So far the outcome is still a first-order term.  Abstractions and bound
variables (constructors \ttindex{Abs} and \ttindex{Bound}) are introduced
by parse translations.  Such translations are attached to {\tt "_abs"},
{\tt "!!"} and user-defined binders.


\section{Printing of terms}
\newcommand\astofterm[1]{\lbrakk#1\rbrakk}\index{ASTs!made from terms}

The output phase is essentially the inverse of the input phase.  Terms are
translated via abstract syntax trees into strings.  Finally the strings are
pretty printed.

Print translations (\S\ref{sec:tr_funs}) may affect the transformation of
terms into \AST{}s.  Ignoring those, the transformation maps
term constants, variables and applications to the corresponding constructs
on \AST{}s.  Abstractions are mapped to applications of the special
constant {\tt _abs}.

More precisely, the mapping $\astofterm{-}$ is defined as follows:
\begin{itemize}
  \item $\astofterm{\ttfct{Const} (x, \tau)} = \Constant x$.

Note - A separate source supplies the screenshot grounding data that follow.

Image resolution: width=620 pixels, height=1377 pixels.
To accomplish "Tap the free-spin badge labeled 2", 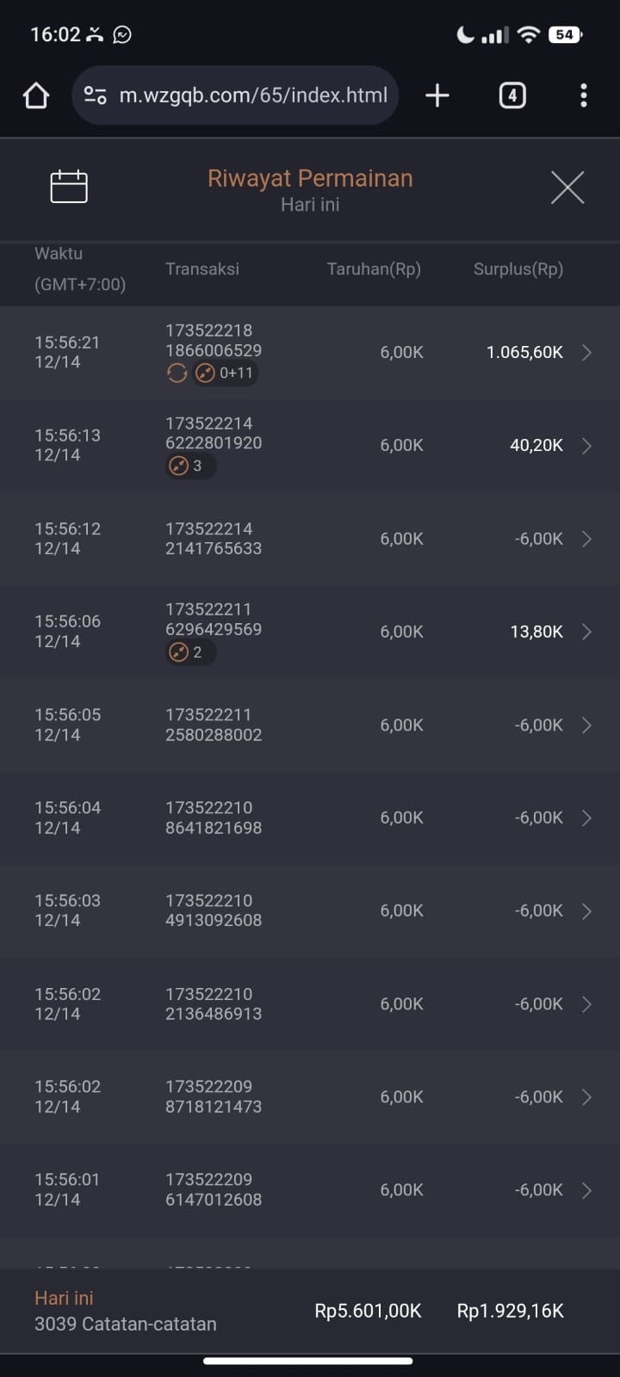I will point(187,652).
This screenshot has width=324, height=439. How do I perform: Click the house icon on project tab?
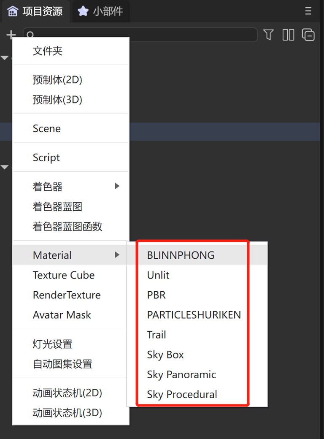point(13,11)
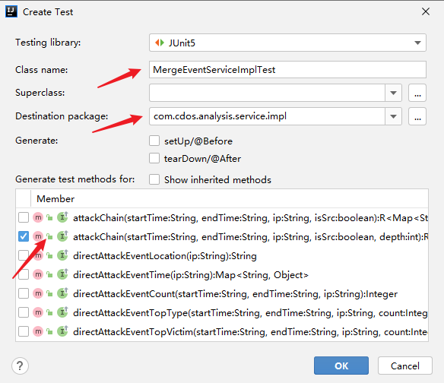Expand the Superclass dropdown arrow
Screen dimensions: 444x383
coord(393,93)
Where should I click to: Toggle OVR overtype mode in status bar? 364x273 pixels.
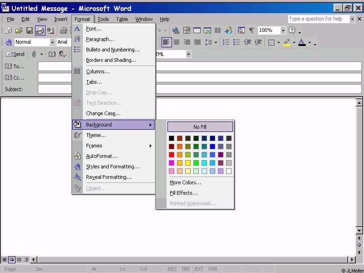pyautogui.click(x=213, y=269)
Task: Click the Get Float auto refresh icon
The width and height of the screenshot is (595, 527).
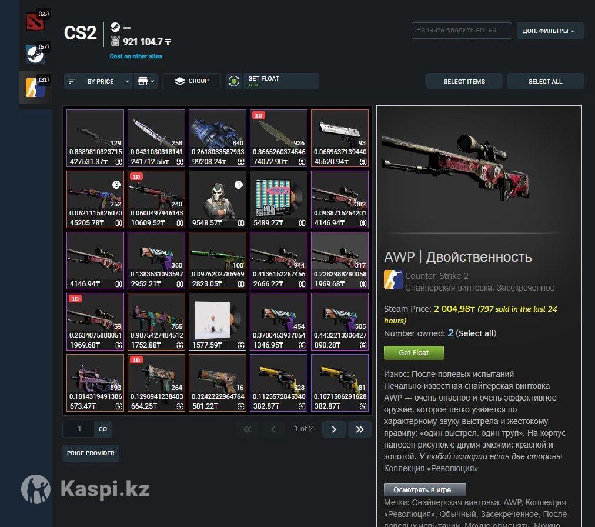Action: coord(234,81)
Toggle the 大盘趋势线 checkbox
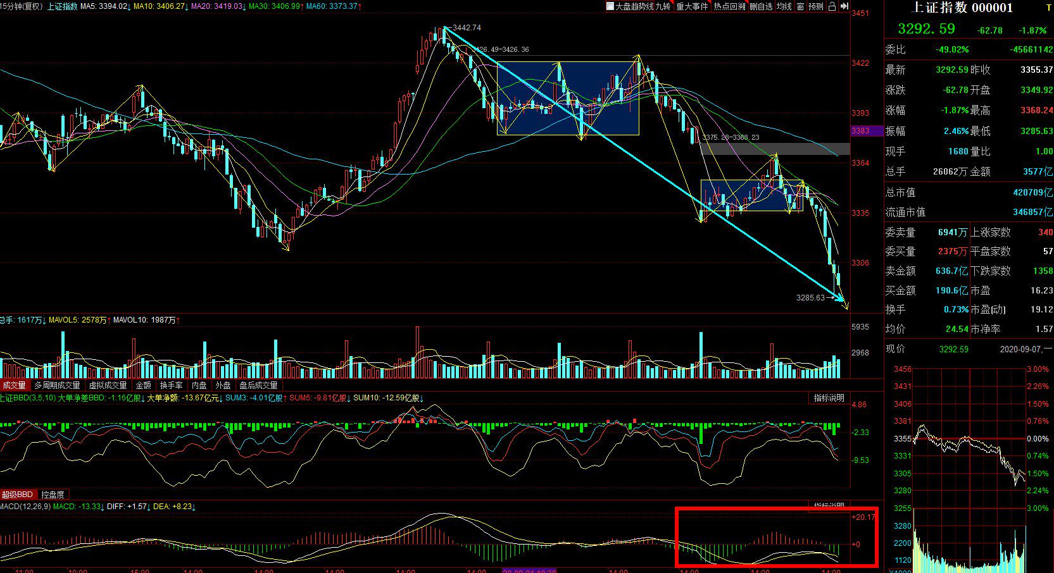This screenshot has width=1054, height=573. coord(610,6)
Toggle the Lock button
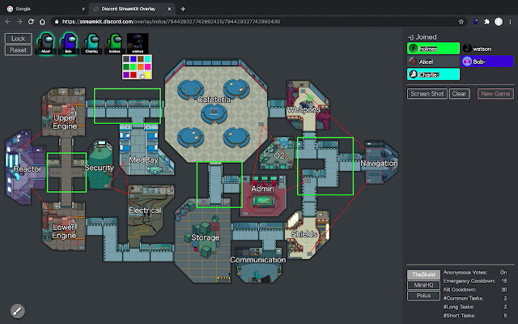Image resolution: width=518 pixels, height=324 pixels. click(x=18, y=38)
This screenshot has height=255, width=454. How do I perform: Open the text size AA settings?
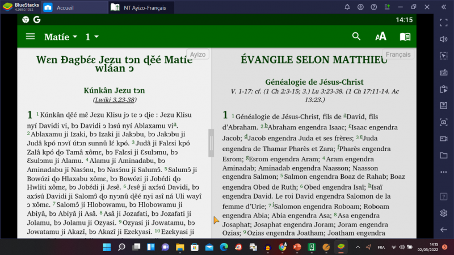coord(381,36)
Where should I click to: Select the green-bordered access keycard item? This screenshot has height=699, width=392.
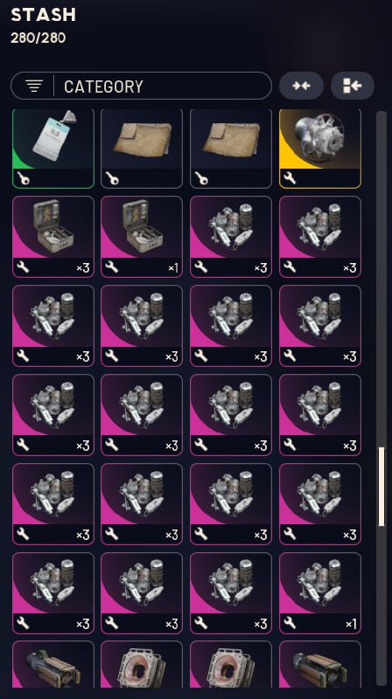tap(53, 149)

  \item $\astofterm{\ttfct{Free} (x, \tau)} = constrain (\Variable x,
    \tau)$.

  \item $\astofterm{\ttfct{Var} ((x, i), \tau)} = constrain (\Variable
    \mtt{"?}xi\mtt", \tau)$, where $\mtt?xi$ is the string representation of
    the {\tt indexname} $(x, i)$.

  \item For the abstraction $\lambda x::\tau.t$, let $x'$ be a variant
    of~$x$ renamed to differ from all names occurring in~$t$, and let $t'$
    be obtained from~$t$ by replacing all bound occurrences of~$x$ by
    the free variable $x'$.  This replaces corresponding occurrences of the
    constructor \ttindex{Bound} by the term $\ttfct{Free} (x',
    \mtt{dummyT})$:
   \[ \astofterm{\ttfct{Abs} (x, \tau, t)} =
      \Appl{\Constant \mtt{"_abs"},
        constrain(\Variable x', \tau), \astofterm{t'}}
    \]

  \item $\astofterm{\ttfct{Bound} i} = \Variable \mtt{"B.}i\mtt"$.
    The occurrence of constructor \ttindex{Bound} should never happen
    when printing well-typed terms; it indicates a de Bruijn index with no
    matching abstraction.

  \item Where $f$ is not an application,
    \[ \astofterm{f \ttapp x@1 \ttapp \ldots \ttapp x@n} =
       \Appl{\astofterm{f}, \astofterm{x@1}, \ldots,\astofterm{x@n}}
    \]
\end{itemize}
%
Type constraints\index{type constraints} are inserted to allow the printing
of types.  This is governed by the boolean variable \ttindex{show_types}:
\begin{itemize}
  \item $constrain(x, \tau) = x$ \ if $\tau = \mtt{dummyT}$ \index{*dummyT} or
    \ttindex{show_types} is set to {\tt false}.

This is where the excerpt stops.